Data supplied:
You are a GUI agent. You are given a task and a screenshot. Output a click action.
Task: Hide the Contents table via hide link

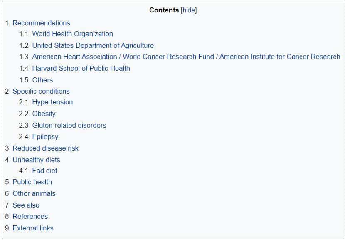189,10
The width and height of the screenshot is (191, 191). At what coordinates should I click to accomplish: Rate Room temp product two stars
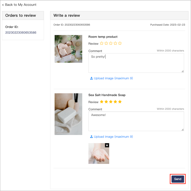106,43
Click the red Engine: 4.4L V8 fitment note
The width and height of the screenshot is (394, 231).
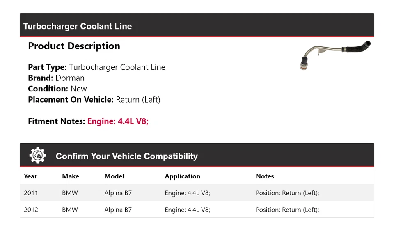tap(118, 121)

---

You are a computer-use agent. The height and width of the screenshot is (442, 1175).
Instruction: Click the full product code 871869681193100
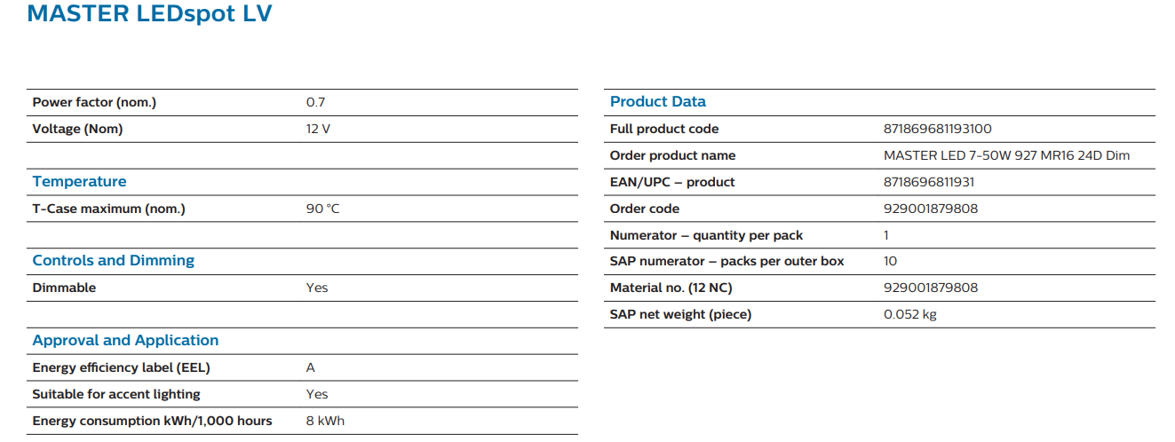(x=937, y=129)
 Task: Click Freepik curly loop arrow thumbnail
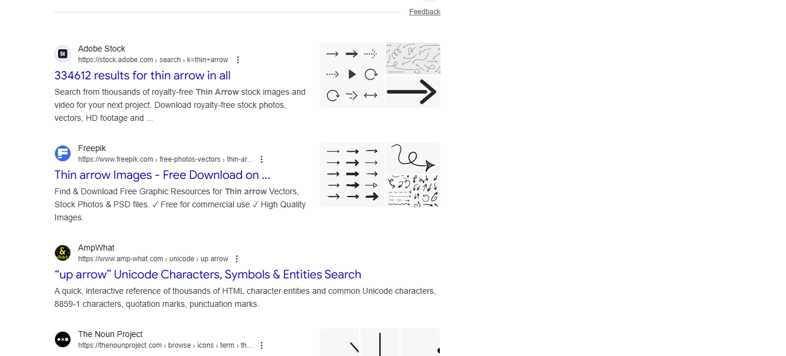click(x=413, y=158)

---

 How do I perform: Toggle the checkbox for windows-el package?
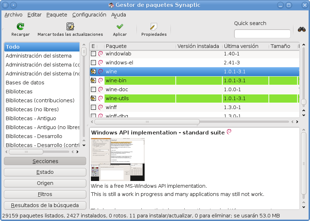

What this task involves:
Count how many lines in the listing above contain the word "agent", and respond with only that number.

Exercise result:
2